The Texas law “represents a new and dangerous frontier in the quest by some state legislatures to restrict or eliminate abortion access in defiance of well-established law,” the amicus brief argues. At its core, the brief contends, the law represents “open and purposeful disregard” of precedent set in Roe v. Wade, and in another, more recent U.S. Supreme Court case, Planned Parenthood v. Casey.

The brief also asserts that if Texas’s law is upheld and additional states ultimately use similar strategies to enact “copycat” laws placing similar strictures on most abortions, it could have disastrous consequences for the nation.

There is also a concern that the private-enforcement scheme adopted by Texas could be used to undermine other constitutional rights. To illustrate that point, the amicus brief asks what would have happened in the 1950s if a state had permitted parents opposed to school desegregation to sue Black children for enrolling in previously all-white schools.

Today’s brief also argues that the Texas law will cause irreparable harm to many Texas residents – particularly those unable to afford to travel elsewhere for abortion care – by forcing them into unwanted pregnancies, which often have negative health and socioeconomic effects.

The Texas law will also affect other states. For example, New Jersey has a direct interest in protecting the right to abortion care for its own residents who may travel to Texas for work, study or family obligations, and for New Jersey physicians who may practice there.

In addition, the brief cautions that if “access to safe and legal abortion is severely restricted or banned in states across the country, vast ‘abortion deserts’ will arise.

The inevitable result is that some patients will be forced to travel hundreds or thousands of miles to receive care, health care systems in states like ours that continue to provide abortion access will face untenable strain, and many patients without resources to travel will simply be unable to receive the care that they need.”

Texas is not the only state that is seeking to revoke the constitutional protection for a right to privacy.

In February, South Carolina enacted a law that bans abortion, except in narrow circumstances, after the detection of a fetal “heartbeat,” which can occur as early as six weeks into a pregnancy and is well before a fetus could be viable. Under the ban, a person who is found guilty of violating the law can be fined $10,000 and imprisoned for up to two years.

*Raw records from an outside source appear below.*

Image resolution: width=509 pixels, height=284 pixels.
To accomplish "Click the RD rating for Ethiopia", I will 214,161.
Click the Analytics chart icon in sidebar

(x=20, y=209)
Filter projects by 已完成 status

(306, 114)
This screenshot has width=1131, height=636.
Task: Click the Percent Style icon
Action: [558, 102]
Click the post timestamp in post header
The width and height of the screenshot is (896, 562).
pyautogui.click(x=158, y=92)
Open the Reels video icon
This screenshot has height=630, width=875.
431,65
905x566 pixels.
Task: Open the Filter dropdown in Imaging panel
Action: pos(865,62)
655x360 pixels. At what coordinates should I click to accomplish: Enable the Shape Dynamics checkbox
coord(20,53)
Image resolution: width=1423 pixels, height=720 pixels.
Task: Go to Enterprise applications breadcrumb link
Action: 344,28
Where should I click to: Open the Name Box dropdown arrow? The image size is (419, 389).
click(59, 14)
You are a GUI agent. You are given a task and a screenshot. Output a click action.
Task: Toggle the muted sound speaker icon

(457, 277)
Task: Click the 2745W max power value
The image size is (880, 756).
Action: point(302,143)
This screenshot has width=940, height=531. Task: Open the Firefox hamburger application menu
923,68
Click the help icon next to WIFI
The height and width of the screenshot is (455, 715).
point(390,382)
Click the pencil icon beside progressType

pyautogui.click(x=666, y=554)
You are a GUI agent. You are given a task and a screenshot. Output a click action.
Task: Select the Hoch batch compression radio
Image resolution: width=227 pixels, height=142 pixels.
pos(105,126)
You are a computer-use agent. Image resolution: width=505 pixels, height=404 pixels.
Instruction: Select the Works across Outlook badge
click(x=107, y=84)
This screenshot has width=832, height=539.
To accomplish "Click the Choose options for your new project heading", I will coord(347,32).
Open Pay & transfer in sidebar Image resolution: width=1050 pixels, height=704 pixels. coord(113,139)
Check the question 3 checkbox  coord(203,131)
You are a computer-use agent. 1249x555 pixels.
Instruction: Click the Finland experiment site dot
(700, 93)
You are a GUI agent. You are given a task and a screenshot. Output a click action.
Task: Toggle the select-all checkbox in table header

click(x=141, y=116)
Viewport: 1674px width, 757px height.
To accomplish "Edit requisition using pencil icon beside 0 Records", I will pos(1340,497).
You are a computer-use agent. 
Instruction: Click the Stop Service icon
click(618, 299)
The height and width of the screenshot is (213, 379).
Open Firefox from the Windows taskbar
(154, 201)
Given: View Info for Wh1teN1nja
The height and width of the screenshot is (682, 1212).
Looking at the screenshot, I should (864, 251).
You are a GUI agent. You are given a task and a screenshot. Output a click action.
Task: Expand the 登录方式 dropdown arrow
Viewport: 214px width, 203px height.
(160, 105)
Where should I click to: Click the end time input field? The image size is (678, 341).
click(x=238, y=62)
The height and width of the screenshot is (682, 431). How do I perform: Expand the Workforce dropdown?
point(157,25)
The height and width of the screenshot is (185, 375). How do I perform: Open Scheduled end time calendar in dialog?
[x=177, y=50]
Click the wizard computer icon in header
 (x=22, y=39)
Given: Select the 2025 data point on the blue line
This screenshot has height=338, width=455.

In March, a district court granted Planned Parenthood’s motion for a preliminary injunction, halting enforcement of the law while the case is pending.

The U.S. Supreme Court’s landmark 1973 decision in Roe v. Wade ruled that a state may not prohibit a woman from choosing to end a pregnancy before viability. The ruling was reaffirmed in Planned Parenthood of Southeastern Pa. v. Casey in 1992. South Carolina’s unconstitutional ban on and criminalization of pre-viability abortions violates these long-established protections.

The stakes are also high for abortion rights in Dobbs v. Jackson Women’s Health Organization, an upcoming U.S. Supreme Court case challenging a Mississippi abortion ban.

Mississippi’s opening brief in that case, flatly asked the Supreme Court to overturn Roe v. Wade and permit states to outlaw abortion.